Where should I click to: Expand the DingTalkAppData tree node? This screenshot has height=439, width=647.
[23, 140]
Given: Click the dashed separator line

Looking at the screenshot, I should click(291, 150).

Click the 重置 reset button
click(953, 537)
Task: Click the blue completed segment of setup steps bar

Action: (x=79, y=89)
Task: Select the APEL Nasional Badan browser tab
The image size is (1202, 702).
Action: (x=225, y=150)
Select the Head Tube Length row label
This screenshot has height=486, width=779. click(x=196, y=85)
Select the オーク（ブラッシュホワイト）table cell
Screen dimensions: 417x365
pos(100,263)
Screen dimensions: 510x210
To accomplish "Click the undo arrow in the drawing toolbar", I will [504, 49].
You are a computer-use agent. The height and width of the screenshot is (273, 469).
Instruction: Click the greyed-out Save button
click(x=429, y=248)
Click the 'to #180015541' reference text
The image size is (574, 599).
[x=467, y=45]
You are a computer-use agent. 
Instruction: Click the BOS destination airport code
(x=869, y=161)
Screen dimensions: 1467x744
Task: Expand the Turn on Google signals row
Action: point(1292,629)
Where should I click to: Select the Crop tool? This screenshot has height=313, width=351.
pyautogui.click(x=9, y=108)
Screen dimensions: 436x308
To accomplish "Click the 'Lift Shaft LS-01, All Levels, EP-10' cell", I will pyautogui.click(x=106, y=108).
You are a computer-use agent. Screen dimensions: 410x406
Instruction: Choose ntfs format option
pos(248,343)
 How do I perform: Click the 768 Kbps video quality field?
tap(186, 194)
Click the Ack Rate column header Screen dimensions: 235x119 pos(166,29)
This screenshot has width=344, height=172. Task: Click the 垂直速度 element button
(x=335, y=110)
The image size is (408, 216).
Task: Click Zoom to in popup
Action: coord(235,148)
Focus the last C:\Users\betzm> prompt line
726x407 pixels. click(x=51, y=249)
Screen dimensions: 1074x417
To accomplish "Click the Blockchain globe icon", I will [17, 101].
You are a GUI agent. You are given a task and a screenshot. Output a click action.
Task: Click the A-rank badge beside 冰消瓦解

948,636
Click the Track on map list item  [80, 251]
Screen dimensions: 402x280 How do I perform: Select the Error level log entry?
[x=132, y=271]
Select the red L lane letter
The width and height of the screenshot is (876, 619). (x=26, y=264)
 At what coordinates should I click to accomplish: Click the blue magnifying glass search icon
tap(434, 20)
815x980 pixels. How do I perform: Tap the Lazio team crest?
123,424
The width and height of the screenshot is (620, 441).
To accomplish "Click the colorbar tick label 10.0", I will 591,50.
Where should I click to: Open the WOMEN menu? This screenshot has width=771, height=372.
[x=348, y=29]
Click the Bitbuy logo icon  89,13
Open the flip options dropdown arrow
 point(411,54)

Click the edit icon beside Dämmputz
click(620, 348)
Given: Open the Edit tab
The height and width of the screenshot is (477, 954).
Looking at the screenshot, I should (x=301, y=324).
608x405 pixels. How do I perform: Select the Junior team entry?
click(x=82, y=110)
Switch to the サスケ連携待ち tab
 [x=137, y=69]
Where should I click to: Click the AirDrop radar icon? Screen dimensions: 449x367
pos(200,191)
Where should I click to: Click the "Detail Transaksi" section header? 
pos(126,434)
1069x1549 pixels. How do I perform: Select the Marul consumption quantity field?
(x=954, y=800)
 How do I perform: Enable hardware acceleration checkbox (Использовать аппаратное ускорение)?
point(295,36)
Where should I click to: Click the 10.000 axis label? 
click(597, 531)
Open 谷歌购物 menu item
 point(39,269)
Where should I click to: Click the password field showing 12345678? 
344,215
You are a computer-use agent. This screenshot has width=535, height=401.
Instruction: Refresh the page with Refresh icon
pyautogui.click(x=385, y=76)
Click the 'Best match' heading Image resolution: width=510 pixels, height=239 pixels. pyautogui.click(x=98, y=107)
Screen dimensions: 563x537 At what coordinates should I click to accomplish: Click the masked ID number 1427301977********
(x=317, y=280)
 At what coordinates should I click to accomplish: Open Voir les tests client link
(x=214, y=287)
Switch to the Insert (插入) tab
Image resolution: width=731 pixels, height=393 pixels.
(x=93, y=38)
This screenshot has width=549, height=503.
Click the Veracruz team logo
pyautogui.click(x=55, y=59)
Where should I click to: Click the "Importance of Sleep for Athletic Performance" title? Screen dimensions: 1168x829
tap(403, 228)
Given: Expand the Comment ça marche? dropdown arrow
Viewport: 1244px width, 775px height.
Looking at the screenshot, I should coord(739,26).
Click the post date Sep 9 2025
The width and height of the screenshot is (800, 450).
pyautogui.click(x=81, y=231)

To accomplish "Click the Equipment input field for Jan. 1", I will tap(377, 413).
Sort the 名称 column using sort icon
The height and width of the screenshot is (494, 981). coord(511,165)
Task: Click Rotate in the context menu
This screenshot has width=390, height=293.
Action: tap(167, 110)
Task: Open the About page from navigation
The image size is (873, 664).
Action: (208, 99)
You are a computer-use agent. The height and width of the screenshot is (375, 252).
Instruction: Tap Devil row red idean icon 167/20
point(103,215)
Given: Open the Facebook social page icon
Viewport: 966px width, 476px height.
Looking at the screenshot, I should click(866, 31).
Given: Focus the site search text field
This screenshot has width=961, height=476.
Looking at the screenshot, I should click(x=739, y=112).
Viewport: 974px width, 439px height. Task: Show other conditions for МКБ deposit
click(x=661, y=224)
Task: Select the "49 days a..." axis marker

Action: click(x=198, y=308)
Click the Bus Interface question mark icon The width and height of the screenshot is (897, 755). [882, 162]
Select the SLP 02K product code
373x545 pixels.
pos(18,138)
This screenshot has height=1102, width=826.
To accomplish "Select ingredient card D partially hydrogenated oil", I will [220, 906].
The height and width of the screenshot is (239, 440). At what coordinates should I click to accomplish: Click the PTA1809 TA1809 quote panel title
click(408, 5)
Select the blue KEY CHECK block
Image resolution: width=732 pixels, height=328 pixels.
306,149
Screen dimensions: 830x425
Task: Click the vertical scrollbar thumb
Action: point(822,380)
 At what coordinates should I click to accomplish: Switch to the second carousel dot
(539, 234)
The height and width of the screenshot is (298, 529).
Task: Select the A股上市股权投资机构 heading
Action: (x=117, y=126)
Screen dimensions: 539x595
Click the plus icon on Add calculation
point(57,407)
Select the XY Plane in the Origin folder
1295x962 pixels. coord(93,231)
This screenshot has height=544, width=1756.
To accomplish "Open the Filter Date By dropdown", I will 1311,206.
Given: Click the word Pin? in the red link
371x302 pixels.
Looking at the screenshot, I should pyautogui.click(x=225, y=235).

........

What is required
Repeat every line of the records, exactly as given.

Response area
Where should I click to: Expand the DingTalkAppData tree node? This screenshot has height=439, width=647.
[23, 140]
Given: Click the dashed separator line

Looking at the screenshot, I should click(291, 150).

Click the 重置 reset button
click(953, 537)
Task: Click the blue completed segment of setup steps bar

Action: (x=79, y=89)
Task: Select the APEL Nasional Badan browser tab
The image size is (1202, 702).
Action: (x=225, y=150)
Select the Head Tube Length row label
This screenshot has height=486, width=779. click(x=196, y=85)
Select the オーク（ブラッシュホワイト）table cell
Screen dimensions: 417x365
pos(100,263)
Screen dimensions: 510x210
To accomplish "Click the undo arrow in the drawing toolbar", I will [504, 49].
You are a computer-use agent. The height and width of the screenshot is (273, 469).
Instruction: Click the greyed-out Save button
click(x=429, y=248)
Click the 'to #180015541' reference text
The image size is (574, 599).
[x=467, y=45]
You are a computer-use agent. 
Instruction: Click the BOS destination airport code
(x=869, y=161)
Screen dimensions: 1467x744
Task: Expand the Turn on Google signals row
Action: point(1292,629)
Where should I click to: Select the Crop tool? This screenshot has height=313, width=351.
pyautogui.click(x=9, y=108)
Screen dimensions: 436x308
To accomplish "Click the 'Lift Shaft LS-01, All Levels, EP-10' cell", I will pyautogui.click(x=106, y=108).
You are a computer-use agent. Screen dimensions: 410x406
Instruction: Choose ntfs format option
pos(248,343)
 How do I perform: Click the 768 Kbps video quality field?
tap(186, 194)
Click the Ack Rate column header Screen dimensions: 235x119 pos(166,29)
This screenshot has width=344, height=172. Task: Click the 垂直速度 element button
(x=335, y=110)
The image size is (408, 216).
Task: Click Zoom to in popup
Action: coord(235,148)
Focus the last C:\Users\betzm> prompt line
726x407 pixels. click(x=51, y=249)
Screen dimensions: 1074x417
To accomplish "Click the Blockchain globe icon", I will [17, 101].
You are a GUI agent. You are given a task and a screenshot. Output a click action.
Task: Click the A-rank badge beside 冰消瓦解

948,636
Click the Track on map list item  [80, 251]
Screen dimensions: 402x280 How do I perform: Select the Error level log entry?
[x=132, y=271]
Select the red L lane letter
The width and height of the screenshot is (876, 619). (x=26, y=264)
 At what coordinates should I click to accomplish: Click the blue magnifying glass search icon
tap(434, 20)
815x980 pixels. How do I perform: Tap the Lazio team crest?
123,424
The width and height of the screenshot is (620, 441).
To accomplish "Click the colorbar tick label 10.0", I will 591,50.
Where should I click to: Open the WOMEN menu? This screenshot has width=771, height=372.
[x=348, y=29]
Click the Bitbuy logo icon  89,13
Open the flip options dropdown arrow
 point(411,54)

Click the edit icon beside Dämmputz
click(620, 348)
Given: Open the Edit tab
The height and width of the screenshot is (477, 954).
Looking at the screenshot, I should (x=301, y=324).
608x405 pixels. How do I perform: Select the Junior team entry?
click(x=82, y=110)
Switch to the サスケ連携待ち tab
 [x=137, y=69]
Where should I click to: Click the AirDrop radar icon? Screen dimensions: 449x367
pos(200,191)
Where should I click to: Click the "Detail Transaksi" section header? 
pos(126,434)
1069x1549 pixels. How do I perform: Select the Marul consumption quantity field?
(x=954, y=800)
 How do I perform: Enable hardware acceleration checkbox (Использовать аппаратное ускорение)?
point(295,36)
Where should I click to: Click the 10.000 axis label? 
click(597, 531)
Open 谷歌购物 menu item
 point(39,269)
Where should I click to: Click the password field showing 12345678? 
344,215
You are a computer-use agent. This screenshot has width=535, height=401.
Instruction: Refresh the page with Refresh icon
pyautogui.click(x=385, y=76)
Click the 'Best match' heading Image resolution: width=510 pixels, height=239 pixels. pyautogui.click(x=98, y=107)
Screen dimensions: 563x537 At what coordinates should I click to accomplish: Click the masked ID number 1427301977********
(x=317, y=280)
 At what coordinates should I click to accomplish: Open Voir les tests client link
(x=214, y=287)
Switch to the Insert (插入) tab
Image resolution: width=731 pixels, height=393 pixels.
(x=93, y=38)
This screenshot has width=549, height=503.
Click the Veracruz team logo
pyautogui.click(x=55, y=59)
Where should I click to: Click the "Importance of Sleep for Athletic Performance" title? Screen dimensions: 1168x829
tap(403, 228)
Given: Expand the Comment ça marche? dropdown arrow
Viewport: 1244px width, 775px height.
Looking at the screenshot, I should coord(739,26).
Click the post date Sep 9 2025
The width and height of the screenshot is (800, 450).
pyautogui.click(x=81, y=231)

To accomplish "Click the Equipment input field for Jan. 1", I will tap(377, 413).
Sort the 名称 column using sort icon
The height and width of the screenshot is (494, 981). coord(511,165)
Task: Click Rotate in the context menu
This screenshot has width=390, height=293.
Action: tap(167, 110)
Task: Open the About page from navigation
The image size is (873, 664).
Action: (208, 99)
You are a computer-use agent. The height and width of the screenshot is (375, 252).
Instruction: Tap Devil row red idean icon 167/20
point(103,215)
Given: Open the Facebook social page icon
Viewport: 966px width, 476px height.
Looking at the screenshot, I should click(866, 31).
Given: Focus the site search text field
This screenshot has width=961, height=476.
Looking at the screenshot, I should click(x=739, y=112).
Viewport: 974px width, 439px height. Task: Show other conditions for МКБ deposit
click(x=661, y=224)
Task: Select the "49 days a..." axis marker

Action: click(x=198, y=308)
Click the Bus Interface question mark icon The width and height of the screenshot is (897, 755). [882, 162]
Select the SLP 02K product code
373x545 pixels.
pos(18,138)
This screenshot has height=1102, width=826.
To accomplish "Select ingredient card D partially hydrogenated oil", I will [220, 906].
The height and width of the screenshot is (239, 440). At what coordinates should I click to accomplish: Click the PTA1809 TA1809 quote panel title
click(408, 5)
Select the blue KEY CHECK block
Image resolution: width=732 pixels, height=328 pixels.
306,149
Screen dimensions: 830x425
Task: Click the vertical scrollbar thumb
Action: point(822,380)
 At what coordinates should I click to accomplish: Switch to the second carousel dot
(539, 234)
The height and width of the screenshot is (298, 529).
Task: Select the A股上市股权投资机构 heading
Action: (x=117, y=126)
Screen dimensions: 539x595
Click the plus icon on Add calculation
point(57,407)
Select the XY Plane in the Origin folder
1295x962 pixels. coord(93,231)
This screenshot has height=544, width=1756.
To accomplish "Open the Filter Date By dropdown", I will 1311,206.
Given: Click the word Pin? in the red link
371x302 pixels.
Looking at the screenshot, I should pyautogui.click(x=225, y=235).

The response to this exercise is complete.